夜は友たちと電話で話すことで寂しさを紛らわせた。定期的に連絡をくれる陸川監督の言葉も大きな励みになったという。「陸さんはスーパーポジティブな人じゃないですか。これまでもケガに苦しむ選手をたくさん見てきた人でもあると思うんですね。だから、陸さんじゃないと響かない言葉があるんです。第一声は決まって『どうだ、おまえ、ちゃんとサボらずリハビリやってるかぁ』。それがめっちゃ明るい声なんですよ。今の状態を話すと、『そうか、じゃあ次はこういうリハビリだな。そこをクリアしたら次はこうだな』みたいな前向きな話をしてくれる。そうすると、なんかこう希望を感じるんですね。ケガした直後は大学のコートにはもう戻れないかもしれないと思っていたけど、いや、もしかすると戻れるかもしれないって、自分の中に希望が湧いてくる。陸さんの電話はいつも自分にそういう希望を与えてくれました」
実は大倉のリハビリにはこんな裏話がある。手術を執刀した医師が高校時代陸川監督とバスケットをしたことがあるというのだ。「遡ることウン十年前の古い出来事なんですが」と笑う陸川監督によると、「私がまだNKKでプレーしていたころ鹿児島にクリニックに行ったんですね。その後に行ったイベントで高校生と1対1をやったんですが、そのときの相手が船橋整形外科で颯太の手術をしてくれた先生だったんです。なんとも不思議な縁というか、聞いたときはびっくりしました」。だが、この思わぬ縁のおかげで「颯太のケガの状態、リハビリの成果について遠慮なくなんでも聞くことができました」という。全治12ヶ月と診断されたケガを本人は10ヶ月で治すと言ってますが、実際それは可能なんでしょうか?本人はもう動けると言い張っていますが、本当のところはどうなんでしょう。そのたびに医師から返ってきたのは『私も驚くほどのスピードで回復に向かっています』といううれしい答え。もちろん綿密な計画を立ててサポートしてくれたリハビリチームの存在、大倉自身の筋力の強さなどプラスに働いた要素はいくつもあるだろうが、「やはり1番は颯太のメンタルの強さ」だと陸川監督は言う。「回復の過程は想像以上に大変だったはずですがあいつは懸命に努力した。気持ちを切らさず本当にものすごく頑張ったと思いますよ」。

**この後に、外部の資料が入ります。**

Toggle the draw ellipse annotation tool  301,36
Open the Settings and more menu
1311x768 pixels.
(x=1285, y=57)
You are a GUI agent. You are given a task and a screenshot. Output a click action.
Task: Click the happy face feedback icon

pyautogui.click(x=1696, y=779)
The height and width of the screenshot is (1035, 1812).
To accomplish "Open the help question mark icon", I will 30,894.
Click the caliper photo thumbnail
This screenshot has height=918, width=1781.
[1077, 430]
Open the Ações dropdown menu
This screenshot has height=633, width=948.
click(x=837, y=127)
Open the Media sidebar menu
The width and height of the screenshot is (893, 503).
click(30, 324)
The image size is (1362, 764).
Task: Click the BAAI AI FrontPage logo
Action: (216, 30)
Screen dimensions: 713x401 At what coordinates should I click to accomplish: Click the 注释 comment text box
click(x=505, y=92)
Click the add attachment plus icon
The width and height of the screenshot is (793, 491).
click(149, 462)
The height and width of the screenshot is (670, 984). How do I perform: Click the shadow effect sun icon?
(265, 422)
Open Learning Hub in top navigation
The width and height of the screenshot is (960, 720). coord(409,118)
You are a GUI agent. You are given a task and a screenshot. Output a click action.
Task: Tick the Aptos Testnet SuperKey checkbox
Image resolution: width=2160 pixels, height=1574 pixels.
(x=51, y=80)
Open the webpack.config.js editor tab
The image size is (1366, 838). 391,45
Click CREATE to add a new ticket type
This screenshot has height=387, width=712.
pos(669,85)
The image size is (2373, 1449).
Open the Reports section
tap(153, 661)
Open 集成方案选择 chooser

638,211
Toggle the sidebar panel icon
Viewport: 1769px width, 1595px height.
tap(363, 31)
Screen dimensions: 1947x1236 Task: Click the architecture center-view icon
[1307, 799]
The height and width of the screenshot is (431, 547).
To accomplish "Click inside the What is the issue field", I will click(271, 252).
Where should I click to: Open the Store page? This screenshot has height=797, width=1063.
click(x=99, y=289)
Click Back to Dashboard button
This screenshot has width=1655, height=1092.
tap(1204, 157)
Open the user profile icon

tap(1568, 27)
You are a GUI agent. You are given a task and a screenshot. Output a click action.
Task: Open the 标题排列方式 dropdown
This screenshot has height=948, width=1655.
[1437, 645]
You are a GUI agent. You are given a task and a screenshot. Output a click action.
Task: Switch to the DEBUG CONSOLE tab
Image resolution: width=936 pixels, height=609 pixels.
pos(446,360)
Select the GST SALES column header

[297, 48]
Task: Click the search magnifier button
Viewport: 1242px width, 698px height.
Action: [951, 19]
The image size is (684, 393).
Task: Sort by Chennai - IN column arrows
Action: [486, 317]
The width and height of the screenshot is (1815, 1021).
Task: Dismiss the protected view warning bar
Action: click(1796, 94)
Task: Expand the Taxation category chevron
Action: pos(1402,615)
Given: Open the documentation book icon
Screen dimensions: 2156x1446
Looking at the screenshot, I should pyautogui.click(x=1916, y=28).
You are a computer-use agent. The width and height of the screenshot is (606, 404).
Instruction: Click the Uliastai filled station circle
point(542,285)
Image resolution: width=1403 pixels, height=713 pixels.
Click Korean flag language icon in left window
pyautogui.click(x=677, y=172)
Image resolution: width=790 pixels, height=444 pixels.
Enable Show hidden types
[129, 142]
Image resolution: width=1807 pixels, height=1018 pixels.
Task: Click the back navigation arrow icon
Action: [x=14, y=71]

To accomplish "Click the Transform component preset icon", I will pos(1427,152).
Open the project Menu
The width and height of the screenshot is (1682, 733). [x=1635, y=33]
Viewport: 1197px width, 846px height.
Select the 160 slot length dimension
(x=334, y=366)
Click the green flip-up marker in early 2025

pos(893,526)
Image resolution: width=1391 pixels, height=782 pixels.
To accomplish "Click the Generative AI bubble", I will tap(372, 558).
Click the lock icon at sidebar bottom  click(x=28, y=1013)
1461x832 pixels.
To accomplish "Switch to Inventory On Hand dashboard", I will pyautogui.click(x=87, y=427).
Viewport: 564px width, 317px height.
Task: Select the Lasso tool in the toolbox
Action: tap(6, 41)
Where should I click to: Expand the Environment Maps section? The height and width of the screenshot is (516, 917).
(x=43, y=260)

大倉が東海大に戻ったのはケガから約4か月後の6月初旬。チームはスプリングトーナメントに向けた練習に余念がなかったが、そこに加われなくとも大倉の気持ちは明るかった。漠然と感じていた “希望” がはっきりと形になって見えたからだ。「秋のリーグ戦では必ずコートに立つ」それが大倉の目標となった。